Without the support of the venture capital world, the tech startup space wouldn’t be, well...it would be. At least not as large and active as it has shown to be in the past several years. So it likely comes as somewhat grim news for small nests of coders around Silicon Valley and much further reaches that the VC world took a little (and we mean little) dive in Q1 2008, as a MoneyTree report by PricewaterhouseCoopers and the National Venture Capital Association has now shown. Startups may fear that a rockier road to growth is to come.
Does this really mean the broader economic recession inflicting the US, as well as other nations around the globe, is going to drag the tech world in for a prolonged mud bath (not the good kind). Probably. Will things bounce back? Of course. Meanwhile, coders are still creating stuff, and investors need to invest in stuff - otherwise they cannot continue to see grand returns from IPOs, buyouts and the like. So, naturally, the question for financiers now is where to put their cash in order to make the best of a fairly bad moment for global banking and investing.
Now, being a cautious optimist, I find there’s some good news in this decline in VC activity, which is that the folks with the green are simply going to have to spend smarter to ensure they keep growing at a steady clip. This means funding startups that are really worth tossing stacks of cash.

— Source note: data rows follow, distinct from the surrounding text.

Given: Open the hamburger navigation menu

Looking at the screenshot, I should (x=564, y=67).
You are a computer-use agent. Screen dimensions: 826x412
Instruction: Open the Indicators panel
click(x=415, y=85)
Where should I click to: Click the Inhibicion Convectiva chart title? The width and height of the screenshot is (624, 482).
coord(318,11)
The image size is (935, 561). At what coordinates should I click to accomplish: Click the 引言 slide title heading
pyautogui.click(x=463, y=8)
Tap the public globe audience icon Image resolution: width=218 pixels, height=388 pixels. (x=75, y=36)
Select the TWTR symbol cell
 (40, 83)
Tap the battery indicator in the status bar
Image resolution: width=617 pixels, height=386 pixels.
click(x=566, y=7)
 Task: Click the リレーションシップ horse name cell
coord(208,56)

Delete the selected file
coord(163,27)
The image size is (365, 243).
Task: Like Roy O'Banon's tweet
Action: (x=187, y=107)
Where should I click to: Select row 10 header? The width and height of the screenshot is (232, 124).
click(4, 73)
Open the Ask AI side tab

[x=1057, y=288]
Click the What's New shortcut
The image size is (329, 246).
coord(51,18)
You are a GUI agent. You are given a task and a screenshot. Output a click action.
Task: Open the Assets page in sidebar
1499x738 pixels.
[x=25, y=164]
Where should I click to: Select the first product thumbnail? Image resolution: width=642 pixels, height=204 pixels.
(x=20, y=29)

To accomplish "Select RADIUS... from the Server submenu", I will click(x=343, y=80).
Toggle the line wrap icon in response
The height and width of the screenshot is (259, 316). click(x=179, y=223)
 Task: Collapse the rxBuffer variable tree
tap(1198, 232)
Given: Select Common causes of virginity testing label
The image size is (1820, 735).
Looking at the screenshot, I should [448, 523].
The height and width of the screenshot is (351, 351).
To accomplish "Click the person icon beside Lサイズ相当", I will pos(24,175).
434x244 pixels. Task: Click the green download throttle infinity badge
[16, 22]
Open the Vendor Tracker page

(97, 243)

For a number of years now, more so in ’06 and ’07 than past seasons, investors have taken a more liberal tack than a conservative outlook. Though the bubble of recent quarters has been one more intelligently managed than the mayhem of the late ‘90s, it was nonetheless a balloon which did have at least some chance to go very bad for the tech industry. The free markets are never 100% secure, after all. So, the fact that VCs have toned down their bullish attitude - a change that seems to me mostly to be the result of the broader recession, rather than any substantial decline in activity in startup creation - offers a chance for the industry at large to focus more on quality than quantity. And let’s face it, there’s been a good deal of how-many-companies-have-been-funded-today going on for quite some time. Such an environment can remain stable for only so long. The tech world should be so fortunate as to be reminded by the general economic woes of the present day that parties can only last so long as people are able to produce things that warrant such eager spending.